STOP STEALING MY COTTON PICKIN’ HELP - Keeping good help has always been a challenge to businessmen and farmers.  It got so bad in the autumn of 1879 that cotton farmers had to defend themselves against other farmers coming onto their cotton fields and stealing workers.  Camden SC Journal, Dec. 25, 1879.

KUKLUXKARMA - In the late summer of 1879, just across the Laurens County line in what is now Bleckley County, Frank Smith was killed while  in the act of killing a Negro man, “Sugar Bill.”  Smith snuck into the man’s watermelon patch.  Smith objected, and a general row commenced.  Smith, vowing revenge, assembled a party of Klansmen, who sought out the home of one Riley Smith, where “Sugar Bill” was staying.  The masked Avengers broke down the door of the Smith home and kidnapped Bill and his wife.  

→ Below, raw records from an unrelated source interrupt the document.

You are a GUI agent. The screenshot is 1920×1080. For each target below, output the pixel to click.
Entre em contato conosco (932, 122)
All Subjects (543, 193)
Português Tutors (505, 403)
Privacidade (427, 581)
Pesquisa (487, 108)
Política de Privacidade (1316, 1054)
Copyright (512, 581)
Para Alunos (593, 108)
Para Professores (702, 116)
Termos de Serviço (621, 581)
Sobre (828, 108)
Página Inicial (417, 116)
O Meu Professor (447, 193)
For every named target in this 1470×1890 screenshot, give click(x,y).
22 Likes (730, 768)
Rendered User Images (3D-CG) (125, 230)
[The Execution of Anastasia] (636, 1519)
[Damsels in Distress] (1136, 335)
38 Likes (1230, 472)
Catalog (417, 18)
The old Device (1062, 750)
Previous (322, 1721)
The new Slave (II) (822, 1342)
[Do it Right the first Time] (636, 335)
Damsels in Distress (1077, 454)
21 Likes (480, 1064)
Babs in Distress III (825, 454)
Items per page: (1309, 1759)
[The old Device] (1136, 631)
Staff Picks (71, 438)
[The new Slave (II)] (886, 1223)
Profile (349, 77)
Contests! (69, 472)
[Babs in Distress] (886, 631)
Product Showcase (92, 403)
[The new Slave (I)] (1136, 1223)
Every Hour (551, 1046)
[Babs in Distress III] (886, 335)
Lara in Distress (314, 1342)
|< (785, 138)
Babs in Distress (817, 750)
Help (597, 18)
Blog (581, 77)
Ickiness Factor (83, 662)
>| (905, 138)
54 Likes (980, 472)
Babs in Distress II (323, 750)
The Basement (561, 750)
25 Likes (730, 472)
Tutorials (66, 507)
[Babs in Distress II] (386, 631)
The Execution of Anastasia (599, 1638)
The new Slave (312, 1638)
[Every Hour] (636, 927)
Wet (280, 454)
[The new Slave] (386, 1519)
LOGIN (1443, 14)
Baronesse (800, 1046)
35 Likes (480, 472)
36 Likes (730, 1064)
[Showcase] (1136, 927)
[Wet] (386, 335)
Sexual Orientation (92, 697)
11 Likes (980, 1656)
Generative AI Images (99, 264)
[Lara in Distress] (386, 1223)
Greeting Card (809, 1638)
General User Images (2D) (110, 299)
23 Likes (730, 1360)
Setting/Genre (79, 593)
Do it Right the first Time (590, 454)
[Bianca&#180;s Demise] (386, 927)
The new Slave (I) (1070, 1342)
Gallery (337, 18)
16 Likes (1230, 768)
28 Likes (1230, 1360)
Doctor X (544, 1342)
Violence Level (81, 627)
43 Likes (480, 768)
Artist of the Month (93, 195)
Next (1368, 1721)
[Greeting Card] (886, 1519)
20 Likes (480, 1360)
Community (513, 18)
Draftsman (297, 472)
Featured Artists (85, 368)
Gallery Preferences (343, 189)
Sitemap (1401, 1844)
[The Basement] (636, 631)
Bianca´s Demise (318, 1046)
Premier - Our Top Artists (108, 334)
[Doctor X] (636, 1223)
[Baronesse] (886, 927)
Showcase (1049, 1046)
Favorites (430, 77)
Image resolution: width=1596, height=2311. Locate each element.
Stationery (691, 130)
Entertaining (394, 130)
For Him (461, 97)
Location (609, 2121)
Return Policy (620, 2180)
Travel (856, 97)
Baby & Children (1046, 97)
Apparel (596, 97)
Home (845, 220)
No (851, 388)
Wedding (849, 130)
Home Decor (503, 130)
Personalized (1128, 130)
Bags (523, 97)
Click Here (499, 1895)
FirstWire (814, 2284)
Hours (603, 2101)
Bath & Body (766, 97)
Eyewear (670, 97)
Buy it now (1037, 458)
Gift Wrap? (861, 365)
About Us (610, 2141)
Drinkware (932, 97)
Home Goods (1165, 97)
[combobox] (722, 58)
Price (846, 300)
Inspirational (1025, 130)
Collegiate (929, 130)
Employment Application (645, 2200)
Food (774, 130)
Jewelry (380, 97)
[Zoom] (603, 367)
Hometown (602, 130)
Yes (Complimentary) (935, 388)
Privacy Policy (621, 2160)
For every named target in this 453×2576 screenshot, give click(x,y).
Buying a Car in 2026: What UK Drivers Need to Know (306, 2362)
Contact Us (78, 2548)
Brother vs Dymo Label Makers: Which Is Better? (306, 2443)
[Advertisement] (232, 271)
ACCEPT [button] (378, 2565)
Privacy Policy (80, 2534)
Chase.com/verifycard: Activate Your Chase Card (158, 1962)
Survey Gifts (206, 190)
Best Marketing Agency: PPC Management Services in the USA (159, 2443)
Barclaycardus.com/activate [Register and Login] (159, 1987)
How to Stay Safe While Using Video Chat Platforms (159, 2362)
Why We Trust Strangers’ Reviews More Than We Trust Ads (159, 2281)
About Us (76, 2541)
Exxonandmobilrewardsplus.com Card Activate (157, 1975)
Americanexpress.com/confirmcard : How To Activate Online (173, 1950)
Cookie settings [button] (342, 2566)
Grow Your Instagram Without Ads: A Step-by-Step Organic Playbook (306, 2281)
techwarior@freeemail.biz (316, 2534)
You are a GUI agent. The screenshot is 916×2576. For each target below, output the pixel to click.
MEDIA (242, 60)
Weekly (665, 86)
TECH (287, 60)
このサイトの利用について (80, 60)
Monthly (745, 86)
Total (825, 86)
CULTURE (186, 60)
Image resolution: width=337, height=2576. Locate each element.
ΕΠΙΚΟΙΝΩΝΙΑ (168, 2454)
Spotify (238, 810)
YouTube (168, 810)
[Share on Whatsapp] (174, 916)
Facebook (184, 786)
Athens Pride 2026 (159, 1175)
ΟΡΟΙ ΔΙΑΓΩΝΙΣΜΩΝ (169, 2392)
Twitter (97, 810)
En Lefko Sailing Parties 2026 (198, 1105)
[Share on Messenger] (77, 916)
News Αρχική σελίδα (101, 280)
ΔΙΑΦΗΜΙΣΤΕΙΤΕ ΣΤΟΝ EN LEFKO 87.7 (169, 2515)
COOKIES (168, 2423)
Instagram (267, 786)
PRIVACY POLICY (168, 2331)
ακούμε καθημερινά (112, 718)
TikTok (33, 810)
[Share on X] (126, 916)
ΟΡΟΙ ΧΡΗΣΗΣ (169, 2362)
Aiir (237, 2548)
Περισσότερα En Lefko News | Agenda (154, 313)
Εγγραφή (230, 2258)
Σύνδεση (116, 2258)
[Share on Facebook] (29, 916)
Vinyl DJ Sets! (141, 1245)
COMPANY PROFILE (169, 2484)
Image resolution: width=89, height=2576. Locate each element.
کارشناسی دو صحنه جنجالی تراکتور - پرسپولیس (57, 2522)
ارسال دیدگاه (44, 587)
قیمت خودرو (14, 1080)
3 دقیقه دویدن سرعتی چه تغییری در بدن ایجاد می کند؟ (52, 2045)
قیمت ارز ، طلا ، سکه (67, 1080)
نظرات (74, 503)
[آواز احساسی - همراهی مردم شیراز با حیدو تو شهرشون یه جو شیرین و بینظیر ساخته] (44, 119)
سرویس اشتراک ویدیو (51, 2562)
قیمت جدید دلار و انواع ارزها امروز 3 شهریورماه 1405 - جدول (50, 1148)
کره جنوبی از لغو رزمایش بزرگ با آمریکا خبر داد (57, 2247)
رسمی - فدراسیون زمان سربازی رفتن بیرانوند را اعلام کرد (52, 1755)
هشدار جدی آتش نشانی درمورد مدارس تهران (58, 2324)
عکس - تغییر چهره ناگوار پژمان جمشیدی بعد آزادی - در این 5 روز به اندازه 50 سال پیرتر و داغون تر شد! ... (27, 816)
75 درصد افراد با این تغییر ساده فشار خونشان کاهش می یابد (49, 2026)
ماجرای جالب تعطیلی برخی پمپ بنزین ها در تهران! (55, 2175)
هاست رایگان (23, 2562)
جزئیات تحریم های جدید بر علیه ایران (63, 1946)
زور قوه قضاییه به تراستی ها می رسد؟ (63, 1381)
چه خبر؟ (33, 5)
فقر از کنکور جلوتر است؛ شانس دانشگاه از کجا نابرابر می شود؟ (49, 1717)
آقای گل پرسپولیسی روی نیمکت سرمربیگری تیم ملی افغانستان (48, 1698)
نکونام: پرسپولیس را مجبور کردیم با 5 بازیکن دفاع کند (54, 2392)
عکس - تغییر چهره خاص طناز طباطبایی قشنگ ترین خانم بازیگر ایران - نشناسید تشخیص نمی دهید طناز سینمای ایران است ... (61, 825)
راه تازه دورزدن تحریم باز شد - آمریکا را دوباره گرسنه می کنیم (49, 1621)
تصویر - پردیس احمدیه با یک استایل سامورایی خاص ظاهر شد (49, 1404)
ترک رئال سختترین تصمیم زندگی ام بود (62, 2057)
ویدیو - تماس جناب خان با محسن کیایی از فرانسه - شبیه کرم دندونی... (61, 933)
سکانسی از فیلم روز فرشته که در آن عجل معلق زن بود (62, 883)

Riley Smith and his good friend John Donaldson ventured out to confront the invaders, who began firing, wounding Riley Smith.  The less-than-all-powerful klansmen tucked their robes between their tails and fled into the sanctuary of darkness.

Smith and Donaldson recovered and approached what appeared to be a dead body.  The corpse belonged to Frank Smith, the instigator of the whole tragic night.  Smith was still grasping his pathetic two-barrel derringer with one more bullet left.   When Smith’s body was presented before a coroner’s jury, he lay on a bed of karma, still wearing his robes of terror.  Cincinnati Daily Star, September 23, 1879.